Last Updated: 11 March 2015


IN THE HIGH COURT OF NEW ZEALAND WHANGAREI REGISTRY




CRI 2014-488-52 [2015] NZHC 362

BETWEEN
MICHAEL RAYMOND DOWNEY
Appellant
AND
NEW ZEALAND POLICE Respondent


Hearing:
4 March 2015
Counsel:
J A G Moroney for Appellant
J P Scott for Respondent
Judgment:
4 March 2015




(ORAL) JUDGMENT OF HEATH J




























Solicitors:

Thode Utting & Co, Northcote, Auckland

Crown Solicitor, Whangarei






DOWNEY v NEW ZEALAND POLICE [2015] NZHC 362 [4 March 2015]

Introduction

[1] Mr Downey was charged with two offences in the alternative. The first was that with intent to obtain a pecuniary advantage he dishonestly and without claim of right used a document.1 The alternative charge was that he made a declaration before a Justice of the Peace which would have amounted to perjury if made on oath in a judicial proceeding.2

[2] The charges were heard by Judge Davis in the District Court at Dargaville on

7 August 2014. The Judge found Mr Downey guilty on the charge of dishonestly using a document. He made no finding on the alternative charge. A conviction was entered on the first.3

[3] Mr Downey appeals against both conviction and sentence. In order to allow an appeal against conviction, I must be satisfied for the purpose of this case that there has been a miscarriage of justice.4 There are two aspects to that in the case of a Judge-alone trial. Section 232(2)(b) of the Criminal Procedure Act 2011 (the Act) refers to an error in the Judge’s assessment of the evidence.
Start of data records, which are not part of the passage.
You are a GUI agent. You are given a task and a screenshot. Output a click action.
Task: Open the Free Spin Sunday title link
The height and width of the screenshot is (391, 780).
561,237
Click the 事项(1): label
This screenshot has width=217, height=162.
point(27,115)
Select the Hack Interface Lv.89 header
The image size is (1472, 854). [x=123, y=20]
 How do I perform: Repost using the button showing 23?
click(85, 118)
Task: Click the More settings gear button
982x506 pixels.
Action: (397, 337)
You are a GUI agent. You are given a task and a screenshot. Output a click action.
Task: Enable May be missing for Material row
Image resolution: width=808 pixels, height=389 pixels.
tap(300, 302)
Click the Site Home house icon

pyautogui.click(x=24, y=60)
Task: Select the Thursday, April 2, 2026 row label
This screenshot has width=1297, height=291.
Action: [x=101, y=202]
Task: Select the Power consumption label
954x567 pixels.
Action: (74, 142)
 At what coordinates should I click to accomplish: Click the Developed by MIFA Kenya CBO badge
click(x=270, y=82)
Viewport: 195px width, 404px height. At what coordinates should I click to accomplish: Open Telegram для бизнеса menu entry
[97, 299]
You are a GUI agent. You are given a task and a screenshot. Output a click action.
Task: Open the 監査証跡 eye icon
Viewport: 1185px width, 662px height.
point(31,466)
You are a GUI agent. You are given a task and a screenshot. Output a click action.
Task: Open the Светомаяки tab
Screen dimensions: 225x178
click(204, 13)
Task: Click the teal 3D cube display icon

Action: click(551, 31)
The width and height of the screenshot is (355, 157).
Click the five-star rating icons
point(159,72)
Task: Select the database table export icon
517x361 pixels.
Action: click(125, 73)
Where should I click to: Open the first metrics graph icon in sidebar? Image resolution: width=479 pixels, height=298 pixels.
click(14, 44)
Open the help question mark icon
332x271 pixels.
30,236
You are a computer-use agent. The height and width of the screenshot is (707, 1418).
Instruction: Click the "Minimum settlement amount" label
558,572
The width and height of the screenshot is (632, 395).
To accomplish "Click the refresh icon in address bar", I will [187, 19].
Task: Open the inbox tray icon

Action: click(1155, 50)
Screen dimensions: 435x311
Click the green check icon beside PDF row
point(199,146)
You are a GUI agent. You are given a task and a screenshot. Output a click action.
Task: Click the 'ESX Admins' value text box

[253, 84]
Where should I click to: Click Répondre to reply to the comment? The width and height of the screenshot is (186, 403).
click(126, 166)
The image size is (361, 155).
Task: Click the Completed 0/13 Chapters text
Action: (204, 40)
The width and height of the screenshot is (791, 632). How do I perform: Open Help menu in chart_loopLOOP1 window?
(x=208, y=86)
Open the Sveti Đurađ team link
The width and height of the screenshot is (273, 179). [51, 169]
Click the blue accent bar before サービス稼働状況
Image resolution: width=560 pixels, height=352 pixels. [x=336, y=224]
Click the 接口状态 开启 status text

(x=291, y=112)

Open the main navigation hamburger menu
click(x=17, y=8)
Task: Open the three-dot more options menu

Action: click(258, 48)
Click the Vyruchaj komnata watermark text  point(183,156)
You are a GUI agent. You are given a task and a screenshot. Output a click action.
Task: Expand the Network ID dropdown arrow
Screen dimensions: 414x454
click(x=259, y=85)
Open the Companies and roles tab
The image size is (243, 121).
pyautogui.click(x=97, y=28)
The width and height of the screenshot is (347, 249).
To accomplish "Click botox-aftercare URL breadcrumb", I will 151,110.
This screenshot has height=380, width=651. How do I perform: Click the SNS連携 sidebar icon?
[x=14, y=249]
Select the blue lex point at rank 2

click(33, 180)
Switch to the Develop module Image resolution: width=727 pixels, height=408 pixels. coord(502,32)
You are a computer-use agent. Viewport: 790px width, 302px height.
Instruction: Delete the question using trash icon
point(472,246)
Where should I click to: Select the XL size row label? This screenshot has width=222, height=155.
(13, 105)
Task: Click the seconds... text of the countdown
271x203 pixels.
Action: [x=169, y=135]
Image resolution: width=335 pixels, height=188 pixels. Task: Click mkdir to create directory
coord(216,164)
Section 232(2)(c) refers to the occurrence of miscarriage for any other reason.

[4] Relevantly, for present purposes the term “miscarriage of justice” (as defined by s 232(4)), means any error that “has created a real risk that the outcome of the trial was affected”. In short, before an appeal is allowed I must be satisfied that the finding of guilt was unsafe.5

[5] The appeal against sentence may be allowed if I were satisfied either that there was an error in the sentence imposed or that a different sentence should be imposed. In any other circumstances, s 250(3) of the Act requires the first appeal

Court to dismiss the appeal.




1 Crimes Act 1961, s 228(b).

2 Ibid, s 111.

3 New Zealand Police v Downey DC Dargaville CRI-2013-011-288, 7 August 2014 (Judge Davis).

4 Criminal Procedure Act 2011, s 232(2)(b) and (c).

  1. Generally, see Sungsuwan v R [2005] NZSC 57; [2006] 1 NZLR 730 (SC) at paras [7]–[9] (Elias CJ), [70] (Gault, Keith and Blanchard JJ) and [110] (Tipping J).

[6] With those observations about the jurisdiction of this Court on a first appeal I

consider first the conviction appeal.


Conviction appeal

[7] The background to the alleged offending was that Mr Downey attended an address in Ruawai in Northland, in an attempt serve documents on a Ms Butt. Mr Downey was a professional process server. It is clear that Mr Downey was present in the vicinity of Ms Butt’s address. The dispute was whether he actually served Ms Butt or not. The consequence of a finding that he did not serve Ms Butt was that a subsequent report and an affidavit of service sworn were false, if service had not been effected.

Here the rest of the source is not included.